Come non comprendere l’amarezza e il disappunto di Carlo Calenda per l’emorragia che affligge il suo partito? Tanto più quando si tratta di politici e politiche di lunga e consumata esperienza – tipo Mara Carfagna, Mariastella Gelmini, Enrico Costa – che, dunque, si suppone fossero approdati ad Azione con cognizione di causa. Motivando la loro scelta con la tesi, valida oggi più di ieri, di non riconoscersi in un centrodestra a trazione sovranista. Di più, politici che “tornano a casa” nello schieramento che avevano lasciato con clamore.

Non in FI ma, tanto peggio, indulgendo all’ipocrisia, in quella sottomarca di FI priva di qualsiasi plausibile “ragion politica” che sono i cosiddetti Moderati di Maurizio Lupi. Moderati improbabili a servizio di una destra al traino del partito post missino con il corredo di Matteo Salvini.

Matrimonio impossibile

Facciamo un passo indietro. Secondo una tesi largamente accreditata Matteo Renzi e Calenda erano destinati a dividersi in quanto due galli nel pollaio e ciò nonostante che sul merito delle policy abbiano posizioni quasi coincidenti. A motivo, si dice, del loro pierinismo, del loro ego ipertrofico, del carattere fumantino di entrambi.

C’è del vero in questa lettura e tuttavia essa meriterebbe un’ulteriore messa a punto. A dividerli, a mio avviso, è sì una ragione di natura soggettiva, ma non meramente caratteriale. Più esattamente essa attiene alla rispettiva concezione e pratica della politica. Direi alla loro “vocazione politica”.

Cosa intendere per vocazione politica? Se la si concepisce nell’accezione corrente, quella che la interpreta come abilità tattica, spirito manovriero, attitudine alle manovre di palazzo, di certo Renzi dispone di una indubbia vocazione politica. Persino in eccesso, considerata la sua inclinazione al machiavellismo (curioso che egli abbia fatto una tesi di laurea su Giorgio La Pira che bollava il machiavellismo come il peggiore dei vizi della politica).

Del resto, lo stesso Renzi rivendica con orgoglio come sua ineguagliabile specialità quella di impallinare i governi dopo averli propiziati. Una politica corsara venata di spregiudicatezza e di cinismo alla Ghino di Tacco. Ma, merita chiedersi, è questa l’accezione giusta e sana della vocazione politica?

I talenti di Calenda

Sotto questo profilo, Calenda sta all’estremo opposto. La sua rivendicata coerenza con sé stesso sconfina nell’autismo politico. Nel testardo rifiuto delle mediazioni e delle relazioni di cui pure non può non nutrirsi la politica. Un rifiuto che lo condanna all’isolamento.

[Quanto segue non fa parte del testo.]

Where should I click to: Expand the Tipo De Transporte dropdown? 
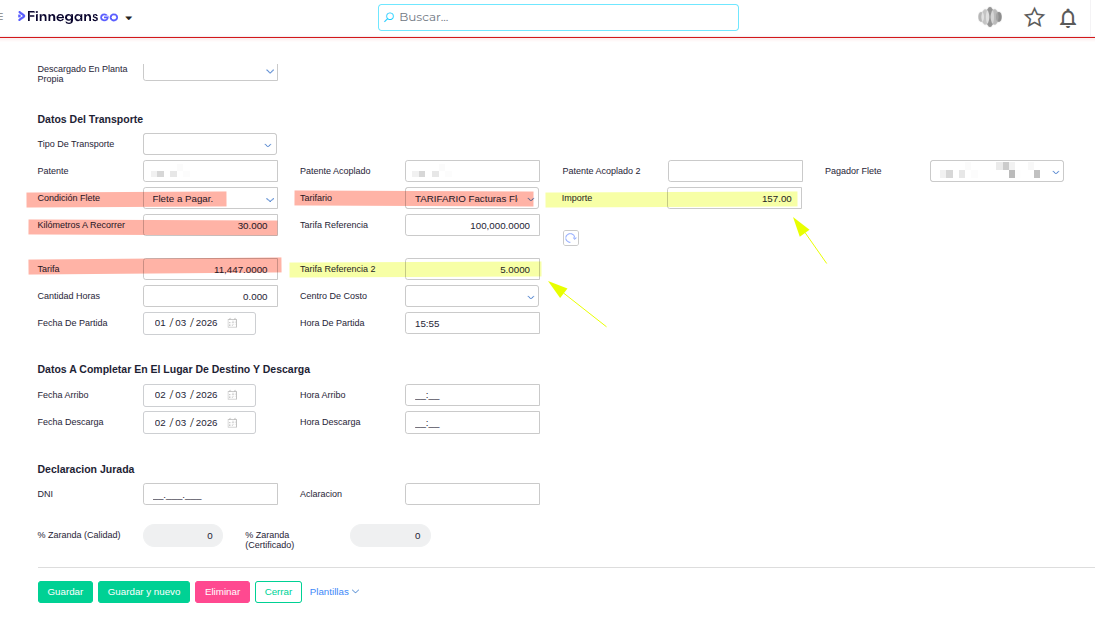click(x=267, y=144)
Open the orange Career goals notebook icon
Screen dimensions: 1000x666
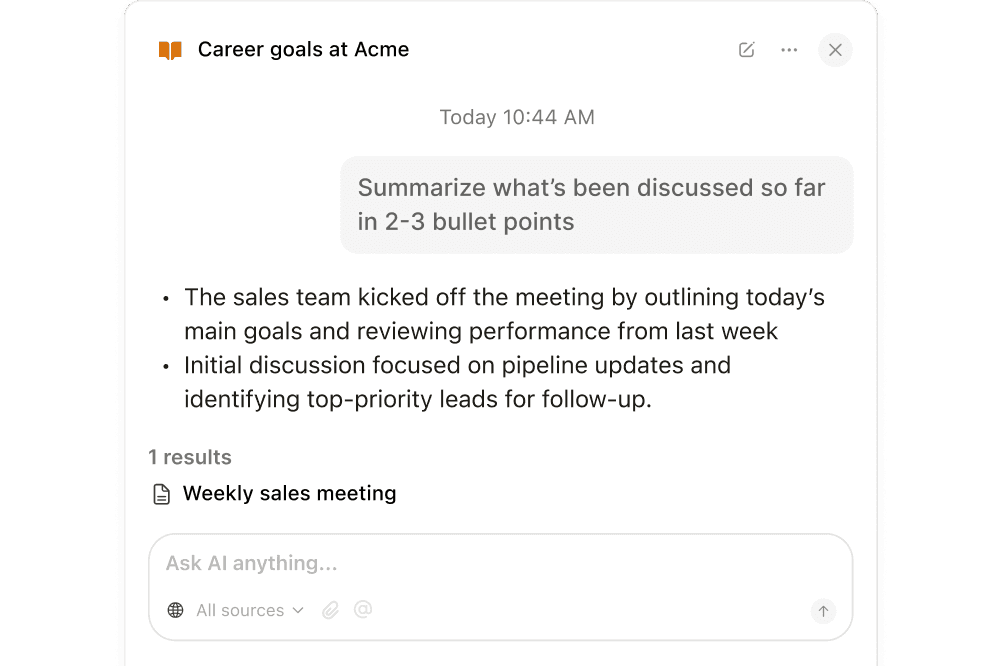click(170, 49)
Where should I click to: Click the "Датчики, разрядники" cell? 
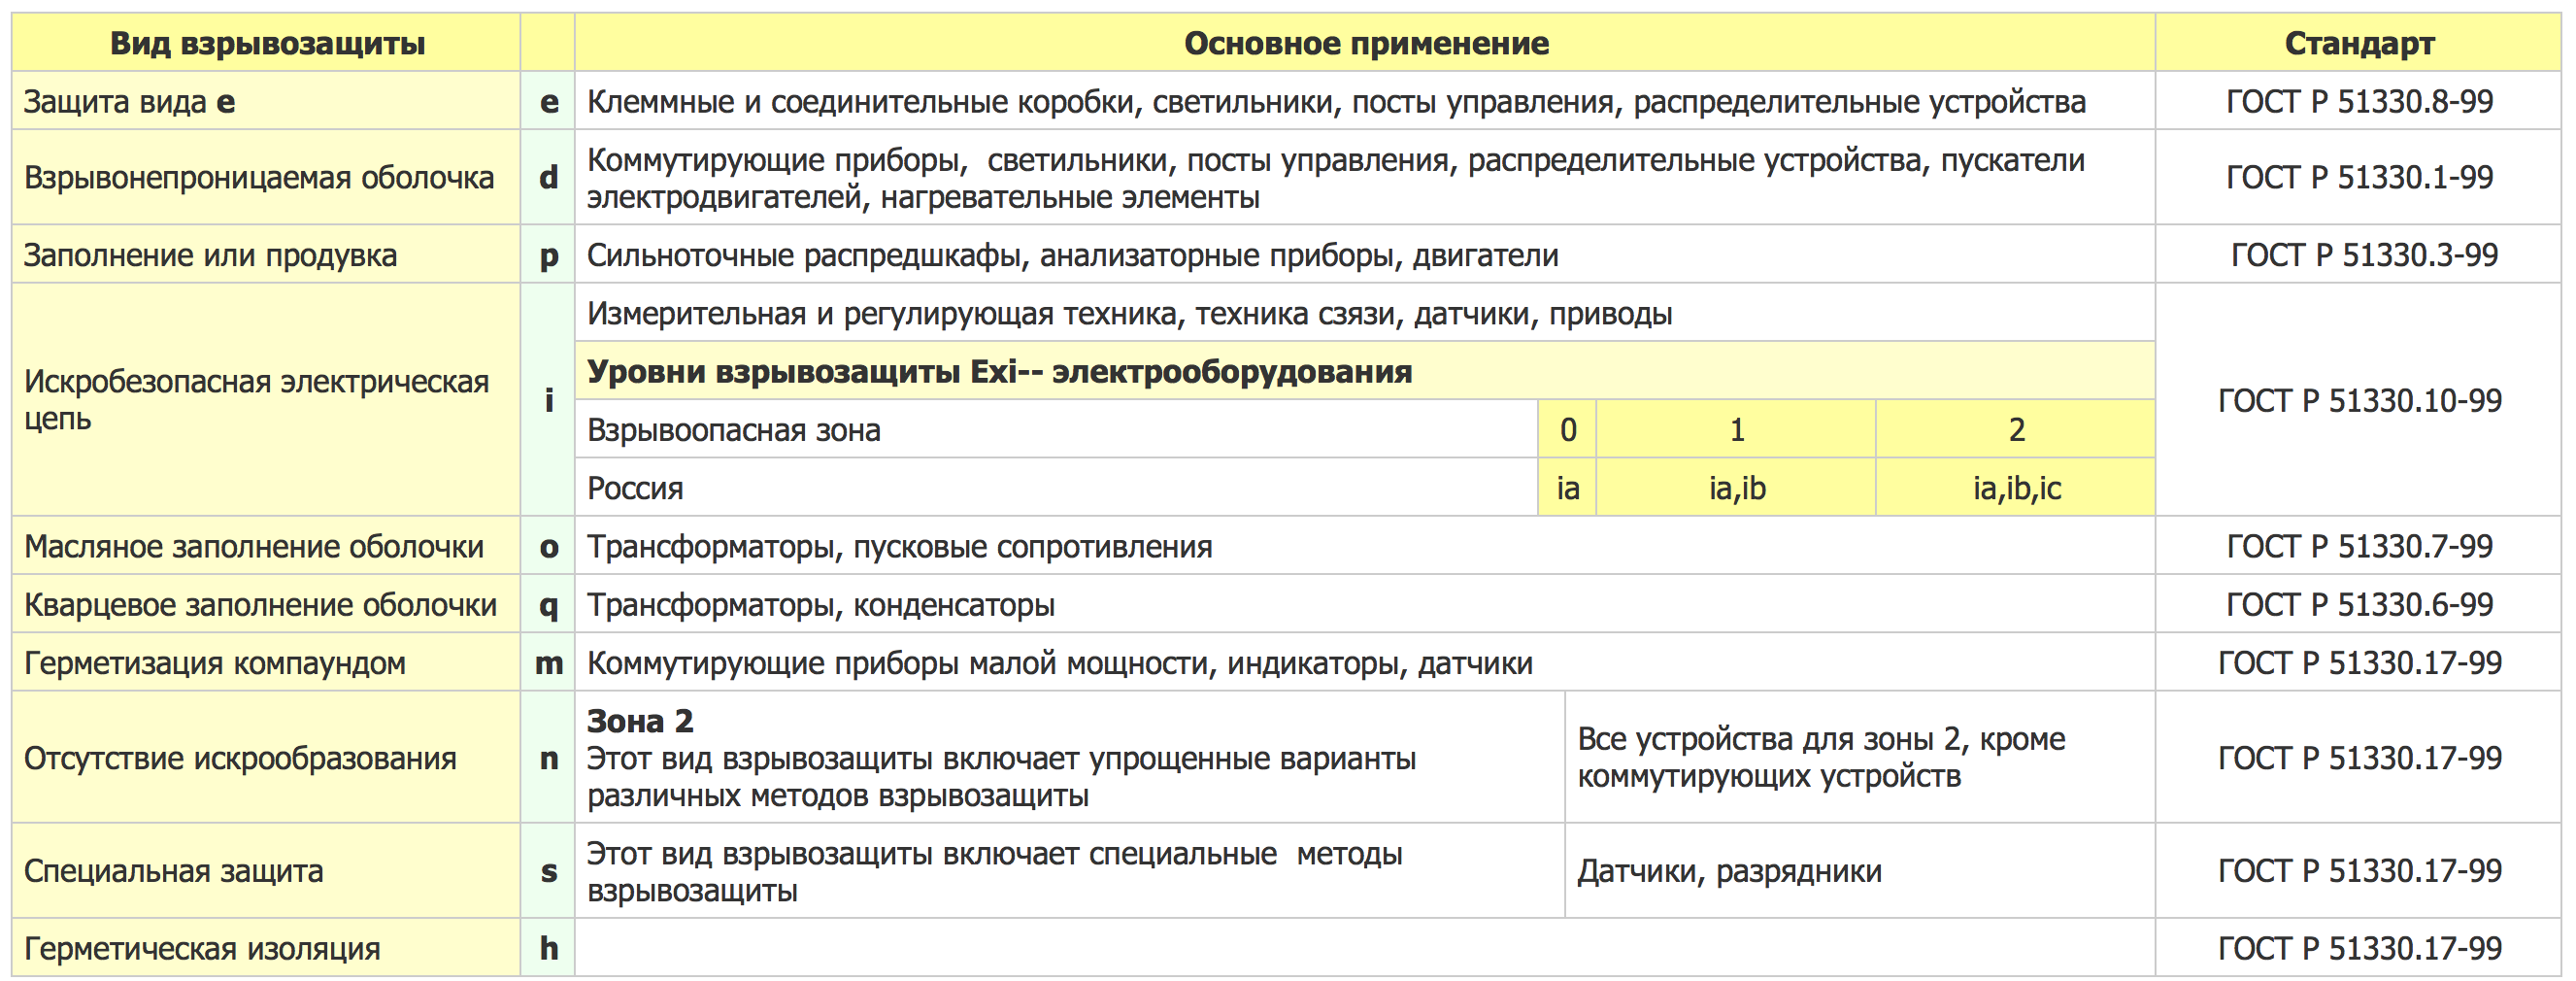(x=1728, y=871)
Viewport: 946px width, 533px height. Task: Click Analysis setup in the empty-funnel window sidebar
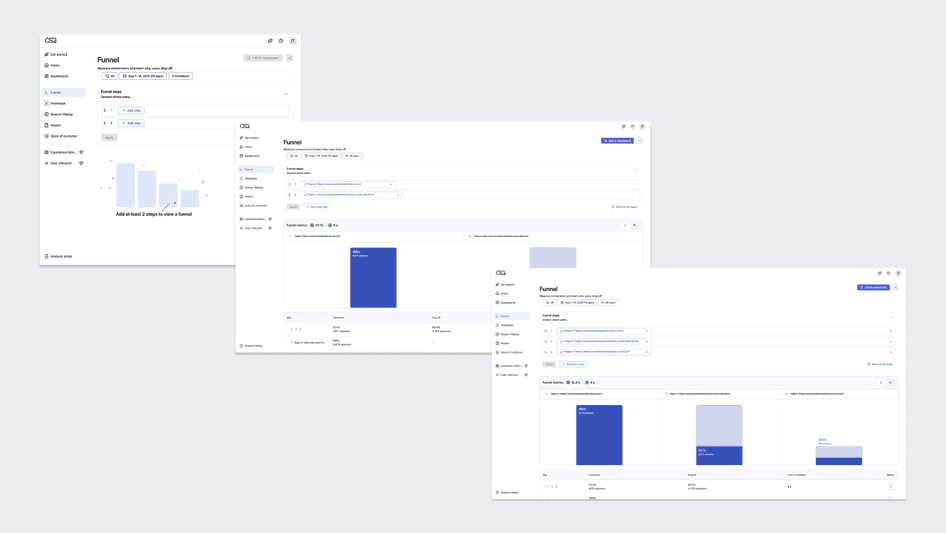pyautogui.click(x=60, y=256)
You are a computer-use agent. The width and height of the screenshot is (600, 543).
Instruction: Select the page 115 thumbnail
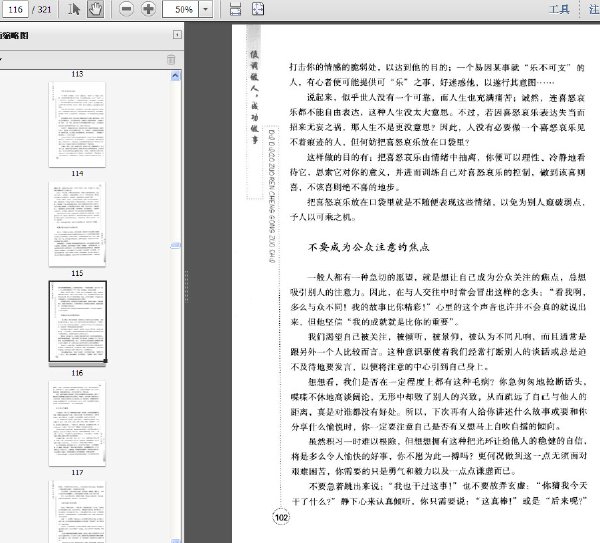tap(78, 321)
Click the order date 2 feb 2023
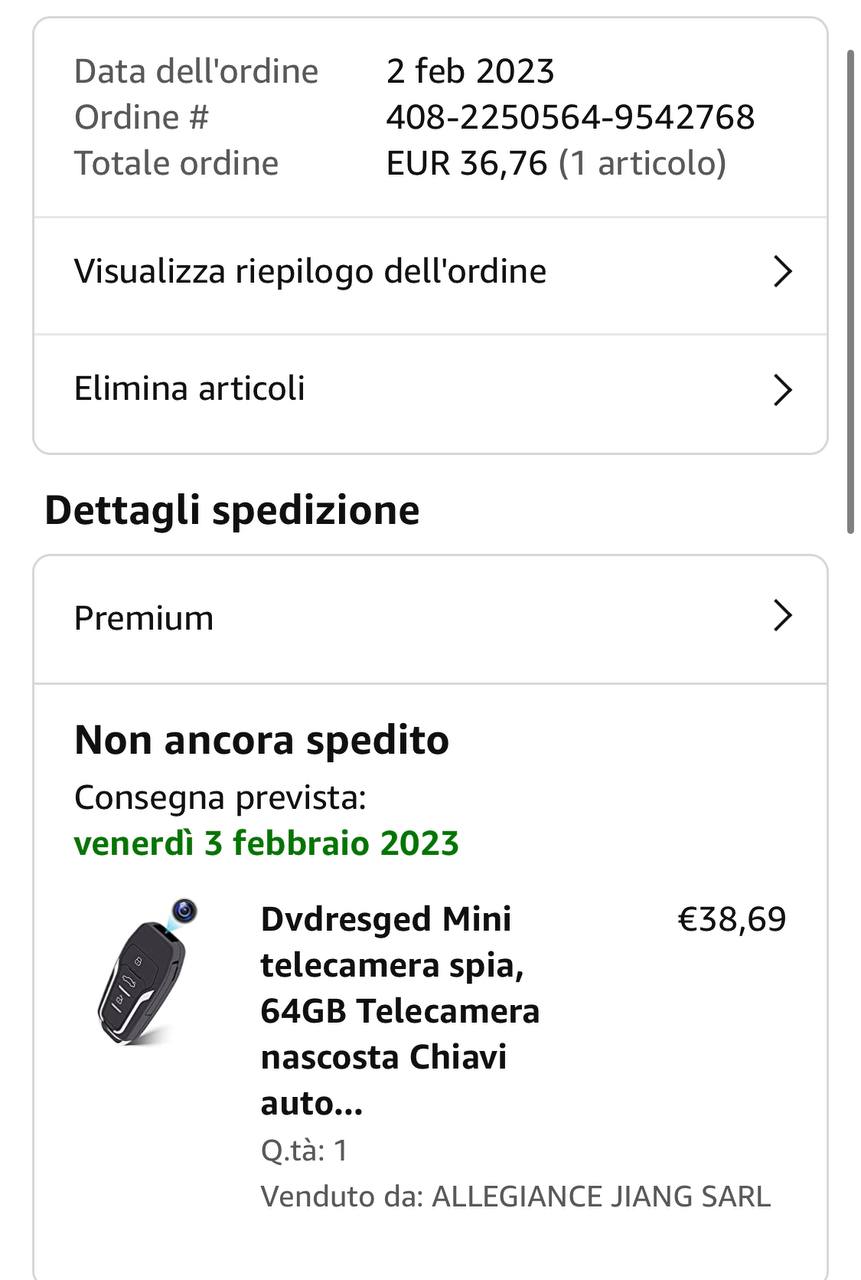The image size is (861, 1280). [470, 71]
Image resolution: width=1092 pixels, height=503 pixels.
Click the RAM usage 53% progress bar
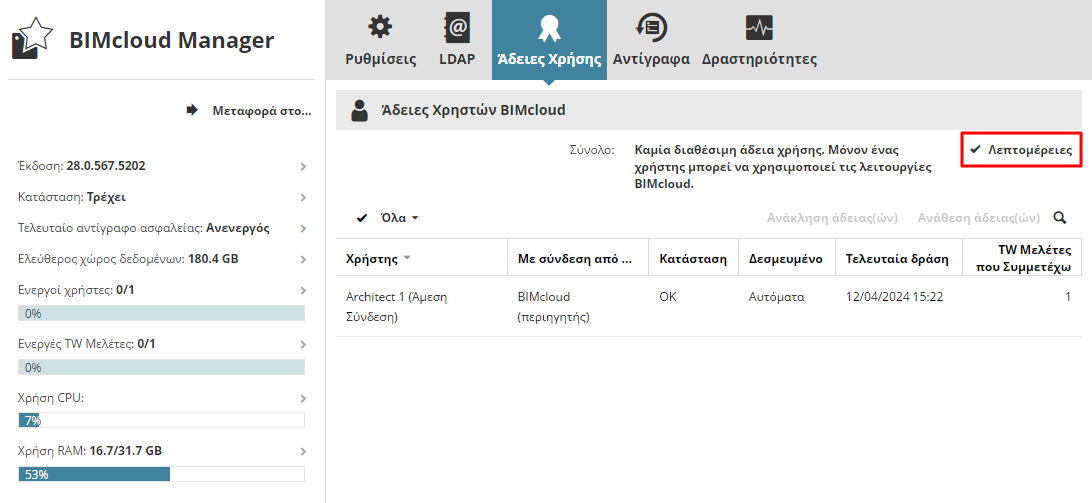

Colpisce – a volte irrita, a volte intenerisce – nei confronti pubblici tv il suo affannoso ma vano sforzo teso a farsi intendere, a fuoriuscire dal monologo. È un peccato la refrattarietà del Nostro a trafficare un suo doppio talento. Il primo: la buona fede, la soggettiva etica dei comportamenti. Egli trasmette l’impressione di credere in ciò che dice e in ciò che fa. In questo assai diverso da Renzi.

Il secondo talento: la sua genuina cultura liberale, una merce rarissima nel panorama della politica nostrana; in tema di politica economica, Calenda dà l’idea di sapere ciò di cui parla. Particolarmente apprezzabile è la sua speciale sensibilità per uno dei profili più negletti ma più cruciali dell’azione politica e di governo in Italia ovvero la cura per l’implementazione delle decisioni pubbliche, il know how del buon amministratore.

Dopo anni, si è indotti a concludere che non vi sia rimedio al suddetto deficit “vocazionale”. E tuttavia sia lecito sperare – spes contra spem – che a fronte degli abbandoni – e al netto dell’opportunismo di chi lo ha usato ieri e lo molla oggi – egli finalmente si interroghi sulla sua ostinazione a praticare un velleitario terzismo dentro un sistema disciplinato da regole che lo condannano all’irrilevanza.

Un paradosso la sua ideologizzazione della terzietà, quasi una mitologia del terzismo, che si nutre di una rappresentazione caricaturale dei due opposti schieramenti. Cioè l’opposto del pragmatismo che dovrebbe indurre a fare i conti con la realtà, specie chi concepisce la politica come “azione pratica”, come ambizione e arte di governo, che non si concilia con il minoritarismo.